Relative density (RD), also known as specific gravity, is defined as the ratio of a material’s density to that of a reference substance, typically water at 4 °C for solids and liquids. In this study, RD was determined using the ME-DNY-43 density measurement kit, which is based on Archimedes’ principle, thereby facilitating an accurate assessment of the porosity of SLM-fabricated Inconel 718 specimens.

The Vickers hardness test is a precise method for evaluating material hardness. In this study, the VH of the fabricated samples was measured using an ECONOMET VH-1MDX hardness tester according to the ASTM E384 standards [27]. A diamond-shaped indenter with a square base was pressed into the polished surface of the sample using a load of 500 g (0.5 kgf) and a dwell time of 15 s.
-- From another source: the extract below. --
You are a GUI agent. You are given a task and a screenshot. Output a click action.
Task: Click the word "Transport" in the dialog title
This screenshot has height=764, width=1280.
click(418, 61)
This machine calculates the density of the sample based on the difference in weight measurements using Equation (1) [28,29].

$${\mathsf{\rho }}_{\mathrm{density}}=\left({\mathsf{\rho }}_{\mathrm{fluid}}-{\mathsf{\rho }}_{\mathrm{air}}\right)·{\displaystyle \frac{{\mathrm{mass}}_{\mathrm{air}}}{{\mathrm{mass}}_{\mathrm{air}}-{\mathrm{mass}}_{\mathrm{fluid}}}}+{\mathsf{\rho }}_{\mathrm{air}}$$

(1)

where

• ρ_density is the density of the sample (g/cm³ or kg/m³);
• ρ_fluid is the density of the immersion fluid (typically distilled water, ~0.998 g/cm³ at 20 °C);
• ρ_air is the density of air (typically ~0.0012 g/cm³ at room temperature and pressure);
• mass_air is the mass of the sample measured in air (g);
• mass_fluid is the mass of the sample measured in fluid (apparent mass) (g).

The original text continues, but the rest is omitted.